Devotional

On Being Known

Dallas Jenkins

Dallas Jenkins

Filmmaker, The Chosen

May 1, 2026 · 4 min read

There's a moment in the Gospel of John I keep returning to. Jesus and Nathanael have never met. Jesus sees him approaching and says, "Behold, an Israelite indeed, in whom is no deceit." Nathanael, baffled, asks how Jesus knows him. Jesus answers, simply: "Before Philip called you, when you were under the fig tree, I saw you."

Before you were called. Before you knew you were being looked at. Before you cleaned yourself up.

That's the Gospel.

A different center of gravity

Most of us live with our eyes turned toward our own performance. We want to be impressive. We want to be respectable. We want our lives to add up. There is nothing inherently wrong with these desires; the problem is when they become the gravity our soul orbits around. When they do, we end up exhausted and never quite arriving.

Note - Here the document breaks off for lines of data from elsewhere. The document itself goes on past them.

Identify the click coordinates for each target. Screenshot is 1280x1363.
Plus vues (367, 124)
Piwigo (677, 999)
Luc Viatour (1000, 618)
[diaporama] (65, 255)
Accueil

Jesus offers a different center of gravity. He sees you under the fig tree. He sees you in the chair. He sees you when no one is looking and there is nothing to perform.

What this changes

When you are seen and loved before you have proven anything, you are free to do the work without anxiety. You can fail without crisis. You can risk love without losing yourself. You can rest.

"O Lord, you have searched me and known me." — Psalm 139:1

A practice

Try this sometime today. Before you start your work, before you open the email, before you walk into the meeting — pause for ten seconds. Whisper, "I am seen. I am known. I am loved." Not because you've earned it. Because, in Christ, it is true.

The Christian doesn't strive in order to become beloved. The Christian works from the rest of belovedness. Big difference. All the difference.